Segment Start: DATASET EXCERPTS
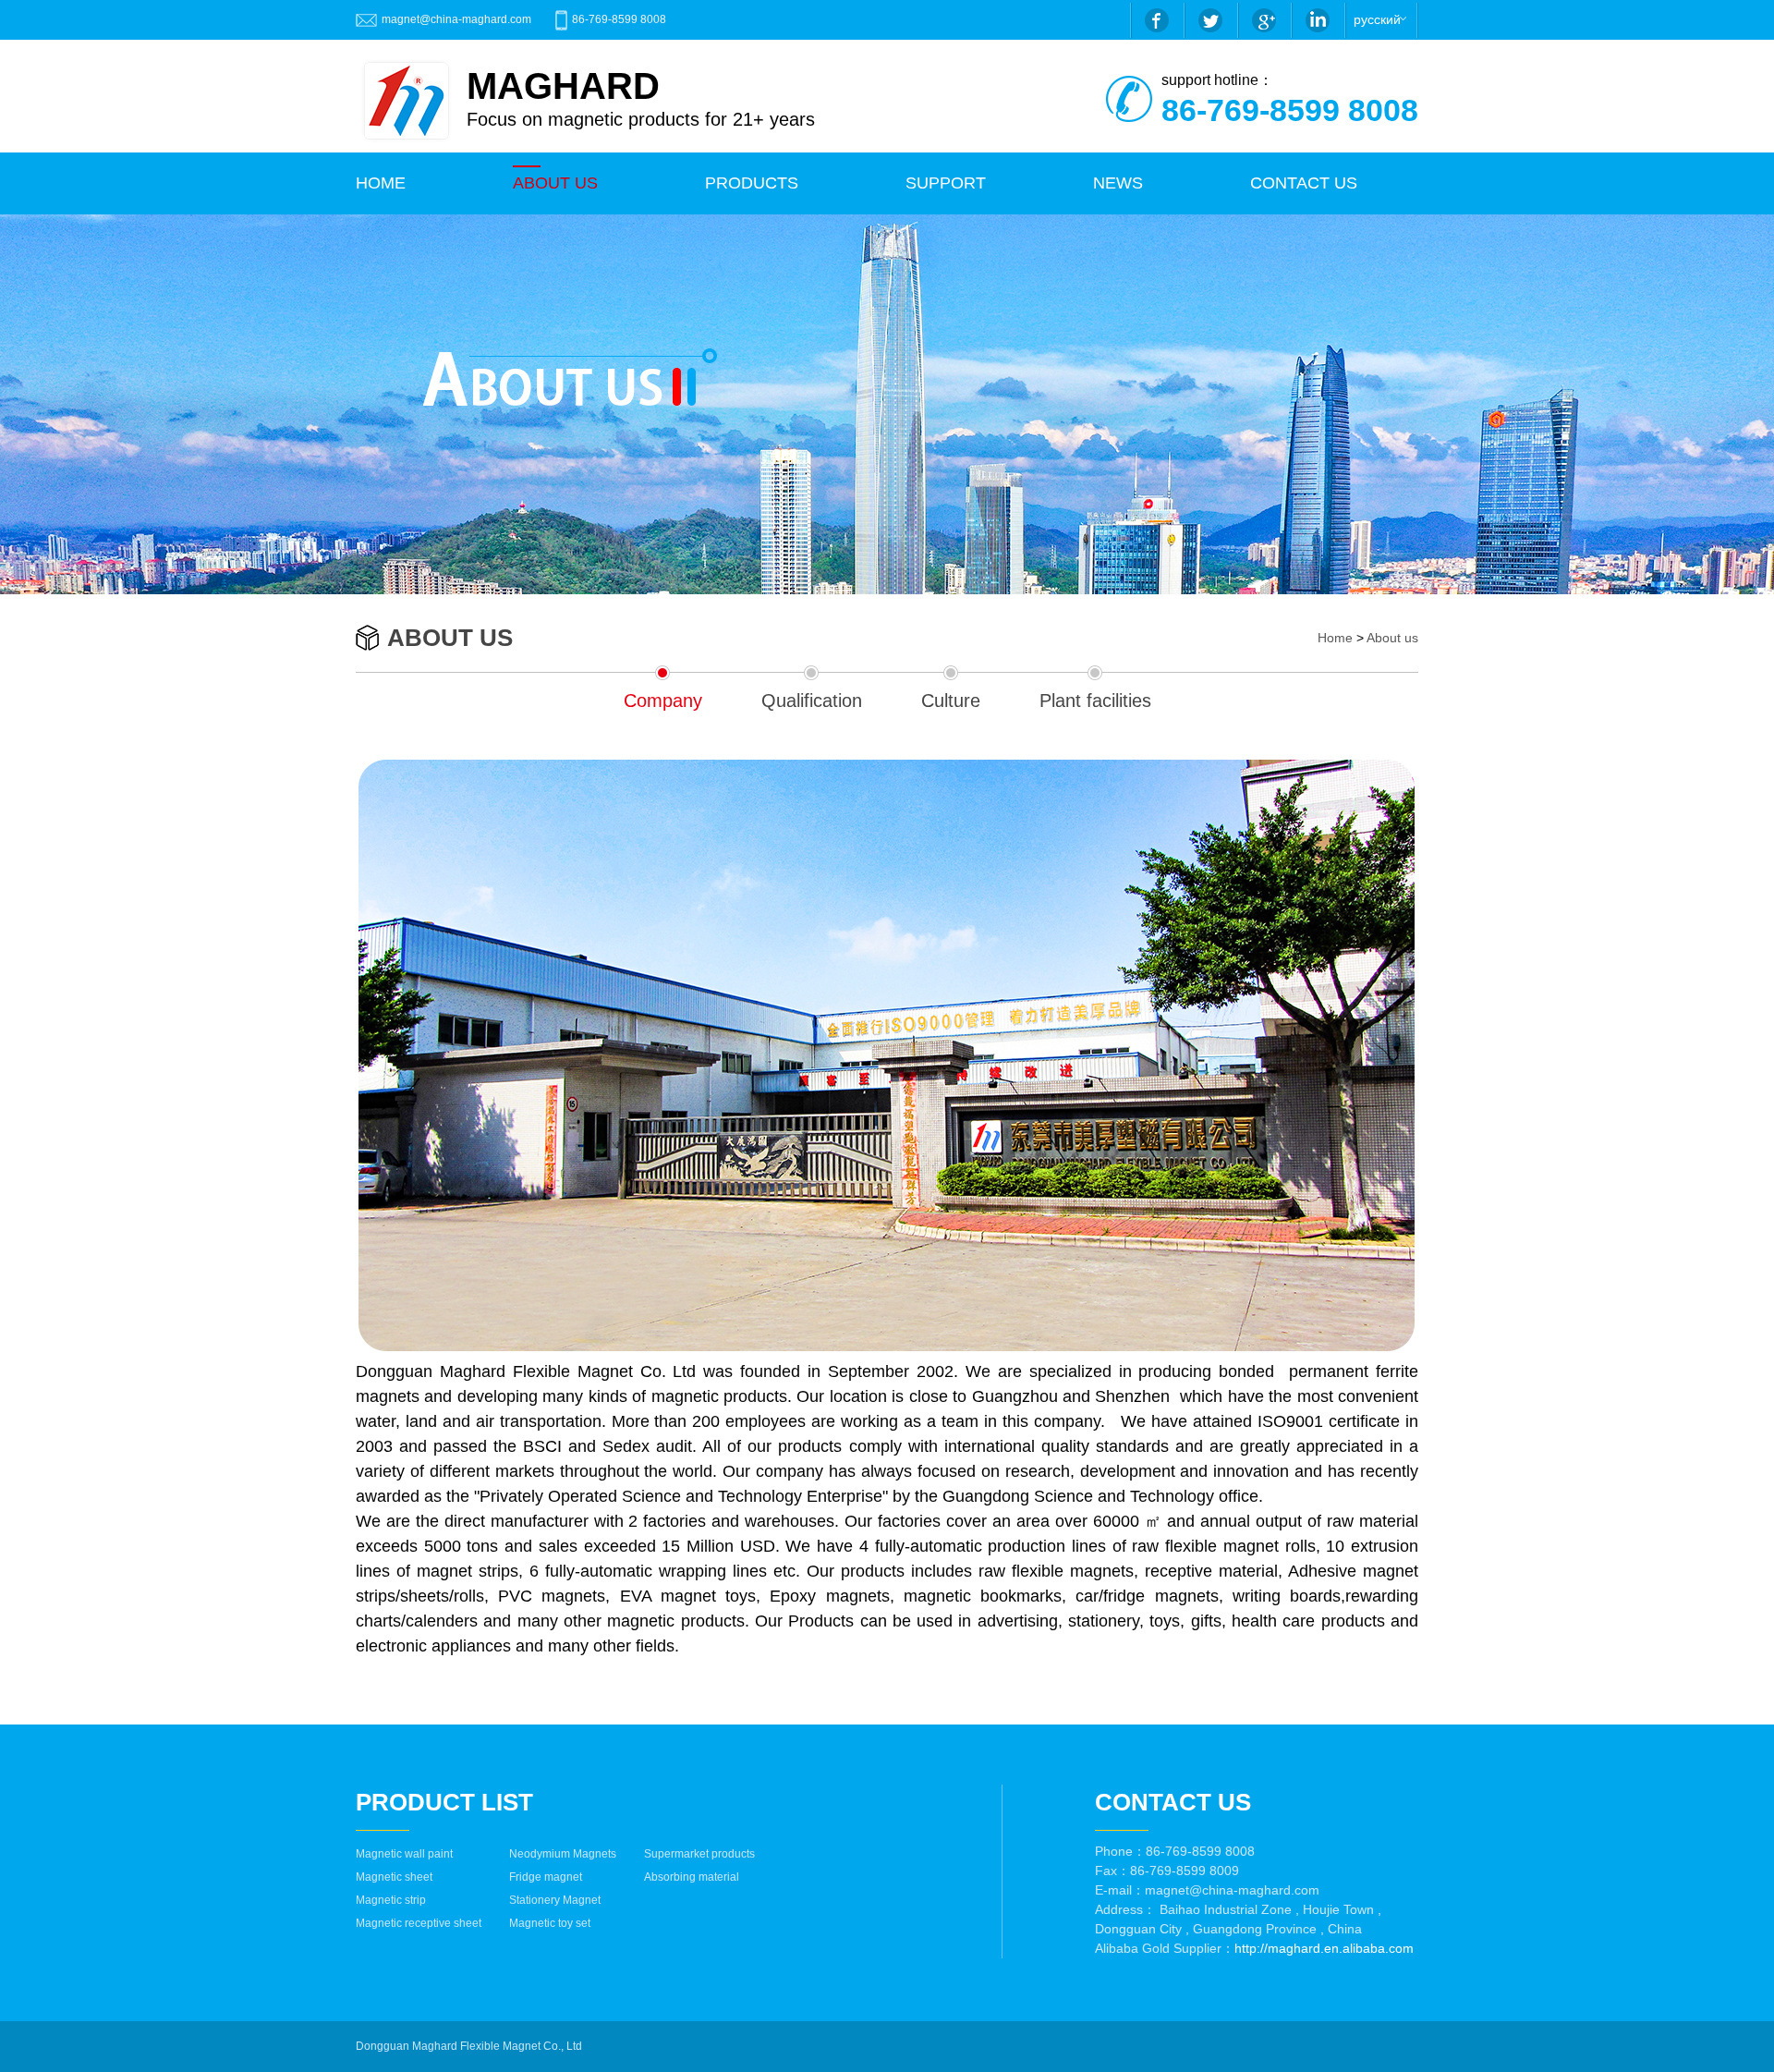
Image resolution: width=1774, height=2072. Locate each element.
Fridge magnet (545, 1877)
Segment End: DATASET EXCERPTS
Segment Start: DATASET EXCERPTS
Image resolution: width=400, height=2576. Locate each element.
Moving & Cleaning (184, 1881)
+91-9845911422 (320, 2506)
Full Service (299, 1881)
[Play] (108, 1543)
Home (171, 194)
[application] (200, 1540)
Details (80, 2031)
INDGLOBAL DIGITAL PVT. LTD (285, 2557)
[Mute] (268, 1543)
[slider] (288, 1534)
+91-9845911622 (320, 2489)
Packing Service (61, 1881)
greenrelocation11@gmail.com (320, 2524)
Segment End: DATASET EXCERPTS
Please give the number of lines above in which the word "resolution" appears, without any other text.

§ TASK OUTPUT
2